2016 Master Surgeon
James Randolph Urbaniak, MD, was born in Fairmont, West Virginia in 1936. Attending the University of Kentucky, he graduated magna cum laude and Phi Beta Kappa while also playing football for legendary coach Bear Bryant. He matriculated to the Duke University School of Medicine in 1958 and remained here for his internship before being drafted into the United States Navy. He served two years as the Attending Physician of the United States Congress and Supreme Court before returning to Durham to complete his residency in orthopaedic surgery in 1969. Quickly recognized for his extraordinary potential as a clinician, researcher, and educator, Urbaniak was recruited to stay on the faculty where he rapidly ascended the academic ranks, building a busy clinical practice while maintaining ongoing support from the National Institutes of Health for his investigations. He served as Chief of Orthopaedic Surgery at Duke for 17 years, rising to the rank of Professor of Surgery.
A renaissance surgeon–scientist, Urbaniak established his professional reputation in three domains. For 30 years, he directed hand surgery at Duke, creating an international reputation for the program. Building off that success, he inaugurated one of the earliest replantation programs in the country, performing the first such operation here at Duke in 1974 and eventually re-attaching more than 1,200 amputated body parts. Marshaling the microsurgery skills mastered in hand surgery and replantation, Urbaniak combined basic and clinical research efforts to develop free vascularized fibular grafts to treat the previously intractable challenge of avascular necrosis in the femoral head. Performing over 3,000 free vascularized fibular grafts personally, he witnessed patients around the world benefit from the procedure he invented.
Over the course of an extraordinarily successful career, Urbaniak shaped the field of orthopaedic surgery through the 300 peer-reviewed articles and 13 books he published. He has presided over the American Orthopaedic Association, the American Board of Orthopaedic Surgeons, the International Federation of Societies for Surgery of the Hand, and every other notable professional organization in his field. It is a testament to the character of the man that of his dozens of prestigious prizes, including the Sheen Award from the American College of Surgeons and the Kappa Delta Award from the American Academy of Orthopaedic Surgeons, Urbaniak is most proud of being the only two-time recipient of the Duke Orthopaedic Residents and Fellows Teaching Award. This accomplishment, and his delight in it, epitomizes his commitment to the hundreds of residents and fellows he trained and inspired over the course of his career.
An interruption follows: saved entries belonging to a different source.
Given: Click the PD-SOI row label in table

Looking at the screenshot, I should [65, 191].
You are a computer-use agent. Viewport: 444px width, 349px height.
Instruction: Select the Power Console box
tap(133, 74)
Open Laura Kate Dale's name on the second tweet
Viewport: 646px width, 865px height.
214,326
To these trainees, he imparted the seminal lesson: it’s not how much you know, it’s how much you care. Always leading by example, Urbaniak embodied this axiom throughout his life. Generous with his time, dedicated to his patients, selflessly humble in his interactions with others, and ever loyal to Duke, he led not by force but via the respect and admiration he enkindled in all those around him.
By virtue of his exceptional contributions to Duke Surgery and the field of orthopaedic surgery, Dr. James R. Urbaniak is recognized as a true Master Surgeon. This honor is bestowed to establish a living memory of an individual who has exemplified the ideals of Duke Surgery, with the expectation that reflection on this illustrious career will serve as a guidepost for those aspiring to a life in the art and science of surgery.